Em editorial publicado no jornal “Semanário” no tempo do cavaquismo, o seu director, Vitor Cunha Rego, descrevia assim a sociedade portuguesa da época: há uma escadaria. No fundo da mesma começa a haver menos gente. À medida que se sobe a escadaria, esta alarga, aí cabendo mais gente. A partir do meio, a escadaria estreitece. No cimo da escadaria, há cada vez menos gente. O andar superior tem uma porta demasiado estreita, na qual poucos passam e, para o fazerem, há grandes encontrões.
Os poucos que tentam penetrar no andar superior são os grandes detentores do capital. Entre eles há encontrões, ou seja, vigarices, aldrabices, corrupção, facadas nas costas. O comportamento de alguns cavaquistas em que o leitor está a pensar demonstrou-o claramente. Veja-se o caso BPN!
Na actual corrida à liderança do PSD, um dos candidatos, Paulo Rangel, tem como mote de campanha a chamada mobilidade social. O PSD foi, desde o início da revolução do 25 de Abril, o partido dos self made men, mas a mobilidade tanto pode ter um sentido ascendente como descendente. No tempo de Sá Carneiro, o sentido foi essencialmente ascendente, o que aconteceu também no tempo de Cavaco Silva, apesar do senão acima mencionado.

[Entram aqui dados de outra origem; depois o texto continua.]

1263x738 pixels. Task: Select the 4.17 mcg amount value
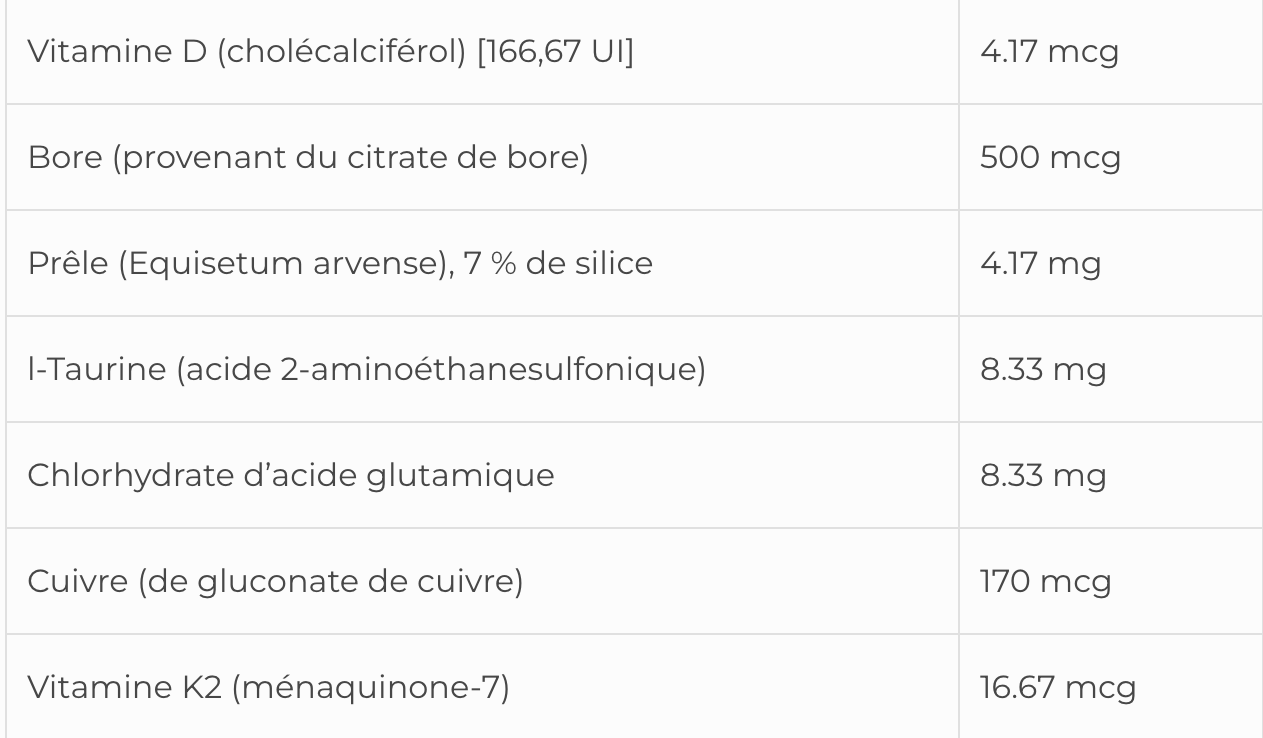point(1049,52)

Durante o governo troika-Passos-Portas, a mobilidade social ocorreu, essencialmente, no sentido descendente. As classes médias empobreceram, os pobres ficaram ainda mais pobres. O governo da época defendia o empobrecimento, o que também constitui mobilidade social. Quem, nesse tempo, era pelo empobrecimento, a favor do país de cima contra o país de baixo, está, agora, com Rangel. Os críticos dessa política estão com Rui Rio. Esta é uma das condições essenciais que separa as duas candidaturas.
Paulo Rangel deverá ainda dizer que a mobilidade social, partindo do princípio que a quer de baixo para cima, deverá ser feita com honestidade, humildade e competência e não aos encontrões.
Cavaco Silva falava no “país de sucesso”. Deveria ter acrescentado esta frase: “com honestidade, garantia de igualdade de oportunidades e concorrência regulada pelo Estado”. A social-democracia é mais que isto, mas também é isto, com uma especial atenção aos que não são capazes de subir na vida, que não podem ser transformados em “lixo humano”, como também escrevia Vitor Cunha Rego em outro editorial, no “Semanário”, a propósito do Natal, onde afirmava que Cristo, naquela época, “nasceria” num viaduto onde dormiam os sem-abrigo, num bairro de lata, onde estivesse um pobre. Na altura, Cunha Rego era um liberal, na política e na economia, e defensor das teses de Reagan e Thatcher!…
Todas estas questões deverão ser discutidas na corrida à liderança do Partido Social-Democrata para os militantes escolherem a melhor alternativa ao “socialismo” decrépito e esgotado deste PS e de António Costa.